Garayblas elaborates: “While the local development community has been steadily growing, sadly, local revenue isn’t catching up.
“The good news is that this situation has forced most local developers to target the overseas market because we have a better chance of becoming successful and sustainable taking this route.”
Sumo comments that most titles developed locally are for mobile and browser, due to the low barrier to entry.
“For larger, more complex games that require a studio, it’s hard to get the kind of funding that makes that possible,” he explains. “Local banks and VCs still have trouble wrapping their heads around game development as viable business.”
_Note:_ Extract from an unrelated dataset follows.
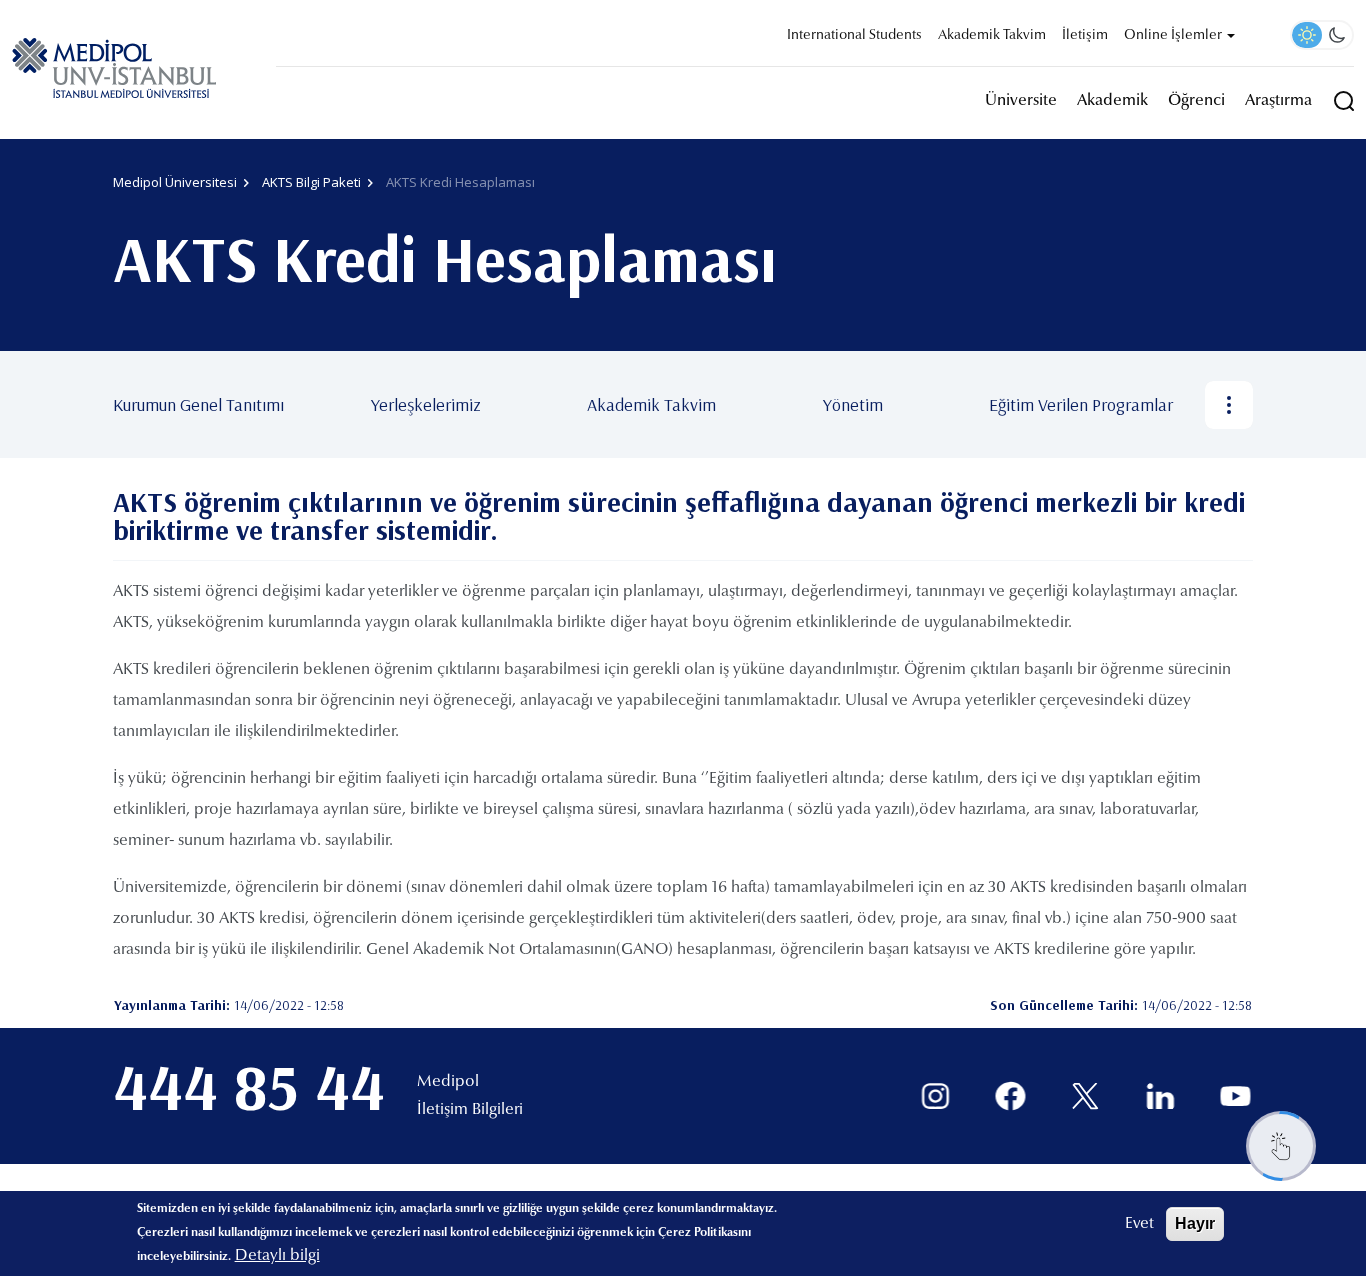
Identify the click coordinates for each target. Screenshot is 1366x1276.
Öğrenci (1196, 101)
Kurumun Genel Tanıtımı (198, 404)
Schaffner also laments the difficulty in obtaining financial backing: “Compared to other countries, the amount of government support and private venture in the Philippines is very limited.
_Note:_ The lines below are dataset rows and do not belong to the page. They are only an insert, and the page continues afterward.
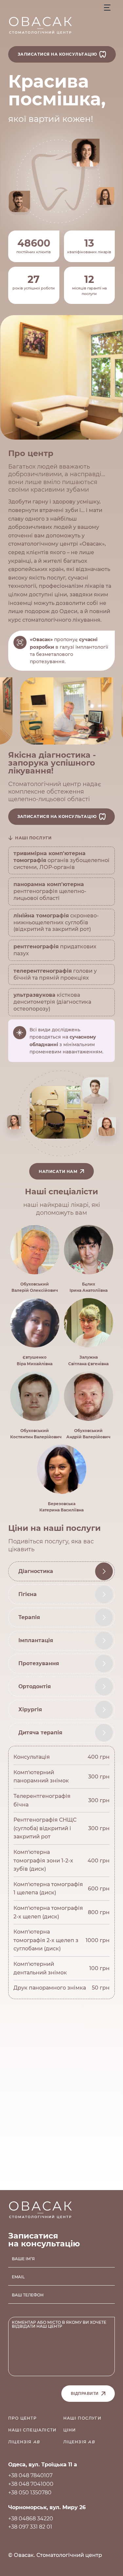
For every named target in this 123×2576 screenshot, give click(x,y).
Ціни (69, 2429)
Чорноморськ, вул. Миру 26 (47, 2507)
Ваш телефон (28, 2294)
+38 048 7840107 (30, 2475)
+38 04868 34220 (30, 2518)
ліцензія (24, 2441)
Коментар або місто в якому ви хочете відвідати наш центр (59, 2324)
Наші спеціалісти (32, 2429)
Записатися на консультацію (57, 54)
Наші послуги (82, 2418)
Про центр (22, 2418)
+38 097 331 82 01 (30, 2527)
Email (18, 2276)
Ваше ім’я (23, 2258)
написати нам (58, 1171)
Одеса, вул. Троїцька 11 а (42, 2464)
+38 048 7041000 (30, 2484)
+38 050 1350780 (29, 2492)
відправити (85, 2393)
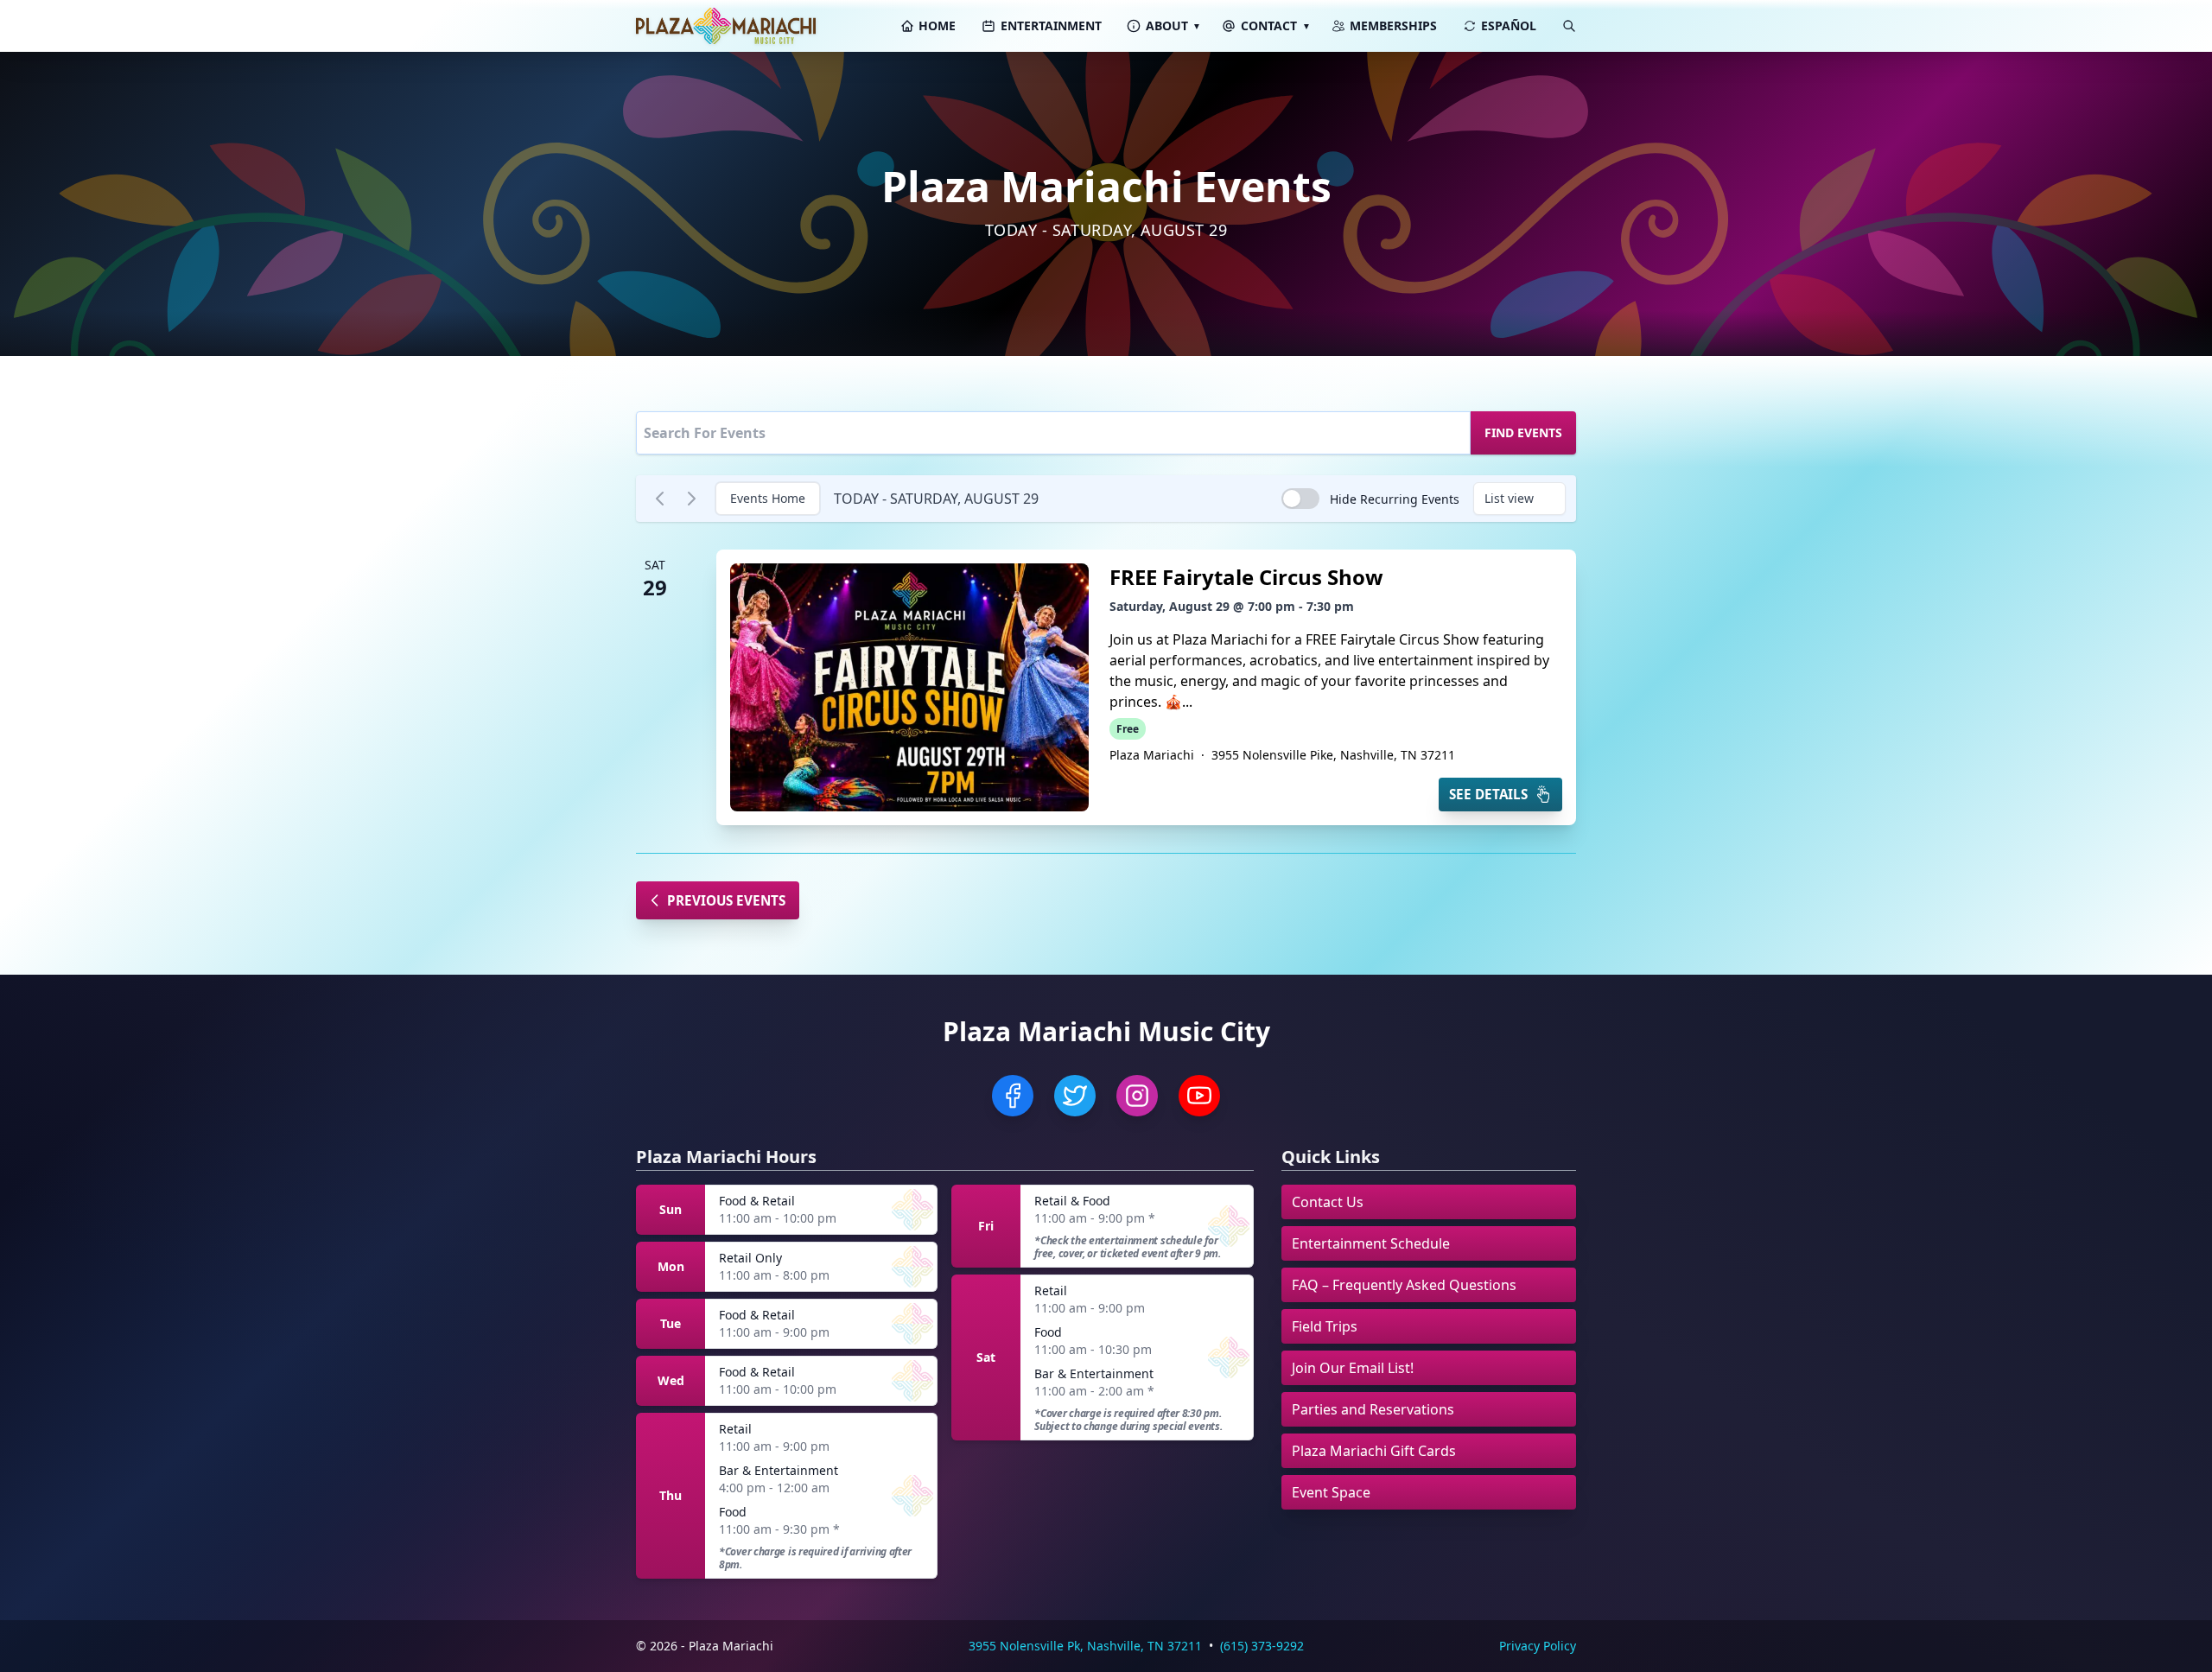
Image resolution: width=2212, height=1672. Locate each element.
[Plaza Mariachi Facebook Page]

“Without such resources, a company’s growth and its ability to enter new markets is slowed or prevented. Aside from that, internet quality and cost are among the worst in Asia.”
Kevin Boase, development director and co-founder of Buko Studios, also expresses concern that the country is lagging behind its Asian neighbours when it comes to the elements required for a fertile sector.
“It feels like the Philippines has fallen behind in terms of experience and infrastructure compared with, say, Singapore and China,” he offers. “There is no shortage of passion to catch-up, so investment should yield good results.”
Boase reinforces his belief that the local industry could make its mark on the global industry if the necessary support was given.
“Artistically, the Philippines are drawn to a mix of western and eastern styles and genres,” he details. “They keep up with international trends and quickly identify what it is to be competitive. Budgets, experience and spending hold them back.”
Dizon hints at the growing ambitions of Filipino creators.
“In the last few years, we have seen a lot more independent teams come up with original content, driven by the open platforms of mobile and PC,” he says. “The outsourcing industry is still here to stay, but new and experienced teams alike are discovering that they can create their own products now that the cost of development has rapidly gone down.”
"While the local development community has been steadily growing, sadly, local revenue isn’t catching up."
Erick V. Garayblas, Kuyi Mobile
With the Philippines only at the beginning of its growth as a region for development, what are the advancements set to impact the emerging industry?
“The advantages and issues surrounding outsourcing are well known by now,” Boase says. “There is still a need for more investment within the Philippines to be able to offer higher-end services and develop quality portfolios.”
Garayblas instead puts a focus on the nascent technologies set to be adopted by aspiring devs in the region.
“One of the new technologies that could also set an impact is the advent of VR,” he says. “Since Filipinos are known for being creative, I’m pretty confident we can make unique and innovative games using VR.”
Juban instead highlights the opportunity to attract a greater number of international powerhouses to move into the country.
“Better internet service and more telco co-operation will make the bigger dev studios take a second stab at the local market and feasibly the rest of South-East Asia,” he hopes.
Sumo concludes with an optimistic summary of the country’s efforts to make its name heard on a global scale:
“All of the developers here have a collective chip on their shoulders, and it’s only a matter of time before someone breaks out and brings attention to the scene.”